In August 2009, the site was reported to have over 3 million unique visitors a month with a growth rate of about 35% a month. On 11 November 2012, it was announced that the site would be closing down on 14 November, with users able to access and download their content until 31 December, at which point the site would be deleted completely.

DailyBooth was funded by the startup funding firm, Y Combinator.

== History ==
DailyBooth was founded and opened in February 2009 by Jon Wheatley and lead developer Ryan Amos, gaining popularity after several YouTube stars and Internet celebrities, such as Ashton Kutcher and his wife Demi Moore joined and encouraged their viewers and readers to join. On 7 September 2009 the site passed the 1,000,000 photo mark and the user who posted the 1,000,000th photo won a Throwboy pillow. In early 2010, the website reached 3,000,000 photos and 10,000,000 comments.

There were three versions of DailyBooth, the original (1.0), and two complete re-writes (2.0 and 3.0).

Y Combinator stated that they had once considered a name change for DailyBooth, but were afraid it would cause a revolt with the community. In April 2012 it was announced that Airbnb will take over the team of DailyBooth in their search for talent.

On 11 November 2012, members were sent an e-mail stating that no more content could be uploaded after 14 November and that all content will be permanently deleted on 31 December 2012. They introduced an option to export all the photos on an account. On 15 November 2012, DailyBooth became read only, removing the ability for users to post any new photos or comments. It closed completely on 31 December 2012.

== Features ==

A typical DailyBooth user's photo with text and image comments

The Live Feed was a feature which displays a real-time stream of recent photos and activity from all public members on the site.

The Live Map displayed real-time updates on a map.

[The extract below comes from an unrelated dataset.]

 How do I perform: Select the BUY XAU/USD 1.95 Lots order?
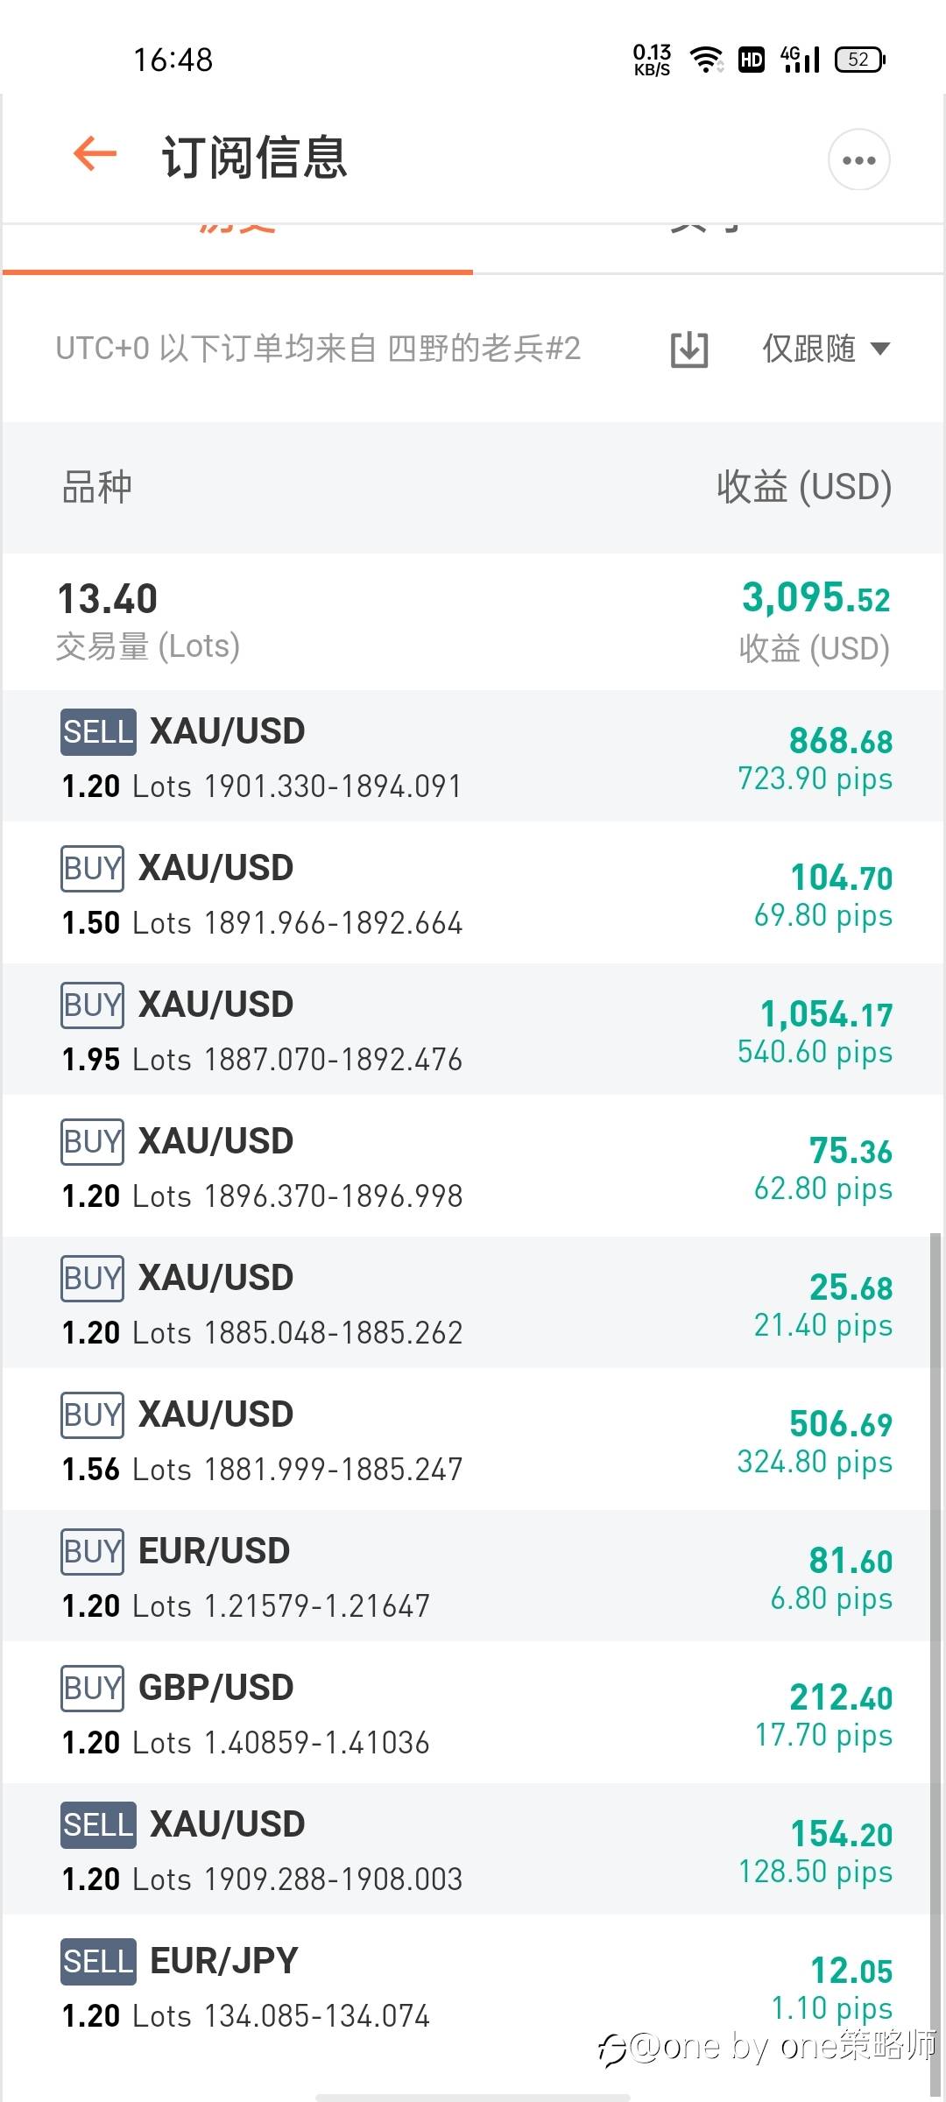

DailyBooth allowed users to automatically post a link to their Twitter account when they take new photos. DailyBooth also offered short URLs for users to link to their photos.

==Dailybooth Mobile Apps==
Dailybooth released an iPhone Application that was very popular. With the release of Dailybooth V.3 came the launch of the all new Dailybooth application which included live feed, and the ability to message other users. The application is no longer available in Apple App Store.